I Wouldn't Be in Your Shoes

I think I mentiones some weeks back how Eddie Muller mentioned in Noir Alley that Cornell Woolrich's stories don't always make sense; I think in conjunction with Black Angel. I mentioned that I had another movie based on a Woolrich story sitting on my DVR. That movie is I Wouldn't Be in Your Shoes.

The movie starts off in a prison, where a man named Tom Quinn (Don Castle) is on death row. He's not very talkative and more or less resigned to dying. The other prisoners wonder how he got here and what made him as closed off as he is. As you might imagine, this is the cue for a flashback, although a lot of the story involves stuff that Tom couldn't possibly know even if he were narrating it.

Tom is married to Ann (Elyse Knox); the two of them are struggling dancers living in one room of a rooming house. Tom doesn't get much work, while Ann is supporting the both of them by working as a taxi dance and getting big tips from one particular client, working until the wee hours of the morning. That latter fact unsurprisingly makes Tom a bit jealous, and also keeps him up nights.

One night, Tom hears a cat mewling in the courtyard behind the building they live in. It's too much for him, so he throws one of his old shoes at the poor cat. Except that when Ann gets home, she informs him that she had actually gotten rid of those old shoes, so that all he had left was his good shoes with the built-in taps. He really should go out and fetch the shoe before somebody else takes it.

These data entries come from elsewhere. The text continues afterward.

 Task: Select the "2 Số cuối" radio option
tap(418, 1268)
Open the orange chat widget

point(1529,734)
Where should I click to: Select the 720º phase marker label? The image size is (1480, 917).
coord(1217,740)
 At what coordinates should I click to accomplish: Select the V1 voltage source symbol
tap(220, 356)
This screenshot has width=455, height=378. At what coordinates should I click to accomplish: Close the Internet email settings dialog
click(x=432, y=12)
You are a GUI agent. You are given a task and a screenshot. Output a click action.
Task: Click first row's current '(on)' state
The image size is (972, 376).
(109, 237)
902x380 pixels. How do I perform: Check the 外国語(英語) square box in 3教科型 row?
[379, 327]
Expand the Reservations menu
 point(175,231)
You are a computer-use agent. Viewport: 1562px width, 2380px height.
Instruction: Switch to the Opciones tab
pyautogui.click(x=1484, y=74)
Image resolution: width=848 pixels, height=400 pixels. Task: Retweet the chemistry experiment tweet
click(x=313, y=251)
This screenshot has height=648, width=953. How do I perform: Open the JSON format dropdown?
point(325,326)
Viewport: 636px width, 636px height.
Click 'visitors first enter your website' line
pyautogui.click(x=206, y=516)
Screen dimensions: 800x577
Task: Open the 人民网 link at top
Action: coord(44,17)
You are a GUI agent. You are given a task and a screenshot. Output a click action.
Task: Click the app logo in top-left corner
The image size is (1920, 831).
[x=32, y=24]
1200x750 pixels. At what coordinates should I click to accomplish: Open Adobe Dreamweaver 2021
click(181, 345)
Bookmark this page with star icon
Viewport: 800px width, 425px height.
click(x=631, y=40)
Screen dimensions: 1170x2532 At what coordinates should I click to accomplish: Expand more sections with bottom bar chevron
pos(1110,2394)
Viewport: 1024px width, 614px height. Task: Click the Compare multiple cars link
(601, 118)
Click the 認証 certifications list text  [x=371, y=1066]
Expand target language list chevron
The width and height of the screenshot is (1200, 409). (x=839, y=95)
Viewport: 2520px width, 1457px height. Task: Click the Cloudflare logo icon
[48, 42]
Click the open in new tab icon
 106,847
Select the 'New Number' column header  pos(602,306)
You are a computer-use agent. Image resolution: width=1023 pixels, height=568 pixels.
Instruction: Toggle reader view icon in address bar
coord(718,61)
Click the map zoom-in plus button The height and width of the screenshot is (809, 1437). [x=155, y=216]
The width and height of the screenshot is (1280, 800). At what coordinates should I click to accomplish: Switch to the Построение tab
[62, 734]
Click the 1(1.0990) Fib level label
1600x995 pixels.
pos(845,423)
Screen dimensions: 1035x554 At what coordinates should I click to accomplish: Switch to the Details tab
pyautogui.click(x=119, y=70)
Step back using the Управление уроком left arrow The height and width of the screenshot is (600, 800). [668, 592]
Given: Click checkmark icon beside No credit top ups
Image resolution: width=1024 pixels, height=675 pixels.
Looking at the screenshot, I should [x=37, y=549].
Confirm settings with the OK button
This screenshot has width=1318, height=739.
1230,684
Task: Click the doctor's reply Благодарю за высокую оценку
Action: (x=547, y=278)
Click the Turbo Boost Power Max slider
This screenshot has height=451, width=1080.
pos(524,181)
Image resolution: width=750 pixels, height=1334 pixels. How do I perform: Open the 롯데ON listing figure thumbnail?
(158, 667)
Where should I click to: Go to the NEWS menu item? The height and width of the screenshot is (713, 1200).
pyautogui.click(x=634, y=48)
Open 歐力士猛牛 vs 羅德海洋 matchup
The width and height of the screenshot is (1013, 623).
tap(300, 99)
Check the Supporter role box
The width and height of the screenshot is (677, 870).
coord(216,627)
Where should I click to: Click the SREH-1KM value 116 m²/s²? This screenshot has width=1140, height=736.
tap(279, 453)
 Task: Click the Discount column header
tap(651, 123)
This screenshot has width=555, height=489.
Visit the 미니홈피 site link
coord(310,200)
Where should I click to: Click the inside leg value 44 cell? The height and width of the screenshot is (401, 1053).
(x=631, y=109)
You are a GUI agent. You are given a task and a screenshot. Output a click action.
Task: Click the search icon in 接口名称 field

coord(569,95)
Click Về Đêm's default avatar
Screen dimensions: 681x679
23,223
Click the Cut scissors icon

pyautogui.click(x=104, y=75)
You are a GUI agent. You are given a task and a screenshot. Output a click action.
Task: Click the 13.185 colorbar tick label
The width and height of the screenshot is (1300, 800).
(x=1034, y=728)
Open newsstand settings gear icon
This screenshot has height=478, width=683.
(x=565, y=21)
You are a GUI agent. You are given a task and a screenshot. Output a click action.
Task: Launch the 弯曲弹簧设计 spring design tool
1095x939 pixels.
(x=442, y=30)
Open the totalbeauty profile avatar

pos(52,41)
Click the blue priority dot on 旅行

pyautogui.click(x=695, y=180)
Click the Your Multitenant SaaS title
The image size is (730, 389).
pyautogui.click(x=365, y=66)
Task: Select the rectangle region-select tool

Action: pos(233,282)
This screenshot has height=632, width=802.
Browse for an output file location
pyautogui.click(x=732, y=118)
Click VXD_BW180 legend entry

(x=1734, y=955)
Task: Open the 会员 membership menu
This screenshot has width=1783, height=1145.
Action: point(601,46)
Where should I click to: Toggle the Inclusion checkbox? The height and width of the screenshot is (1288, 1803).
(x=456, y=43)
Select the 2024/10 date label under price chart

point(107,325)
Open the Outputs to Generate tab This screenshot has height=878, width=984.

Tom doesn't, but surprisingly a good Samaritan leaves the shoes by the door to their room the next morning. At the same time, they learn about the death of a guy in the building on the other side of the courtyard. Otis, the dead man, was murdered, presumably because everybody in the area thought he was some sort of miser who paid for his purchases with old currency in denominations too high for someone of his putative lot in life. Obviously, he must have a lot more of those notes somewhere, which would naturally make somebody want to murder him.

The two story lines come together in a number of ways. One is that Tom finds a missing wallet which had belonged to Otis; Tom doesn't want to spend any of the money in the wallet which is actually a smart move because the police are tracking Otis' money. The other thing is that there's a shoe-print at the murder scene that matches Tom's spiffy new tap shoes. So when everything is put together it's only logical that Tom should be thought of as a natural suspect. He's arrested, put on trial, and found guilty, although one should be able to figure that out considering that at the start of the movie he's on death row.

At this point, we learn that Ann's rich benefactor from the dance hall is none other than Clint Judd (Regis Toomey), a police detective. Ann knows that her husband just has to be innocent, and that whoever it was who returned the shoes to Tom has to have been the person who murdered Otis. Perhaps Clint could help Ann investigate and figure out who really killed Otis?

Eddie Muller said, and I'd have to agree, that with some of these Cornell Woolrich stories you just have to sit back and enjoy the ride. I Wouldn't Be in Your Shoes is definitely a good example of that. The story is full of plot holes, and yet it's surprisingly entertaining. I guess some of that is down to the fact that it's just a B movie, so it comes in with very low expectations. I don't think you can call it great by any stretch of the imagination, but it certainly succeeds at keeping an audience entertained for the 70 or so minutes it's on the screen.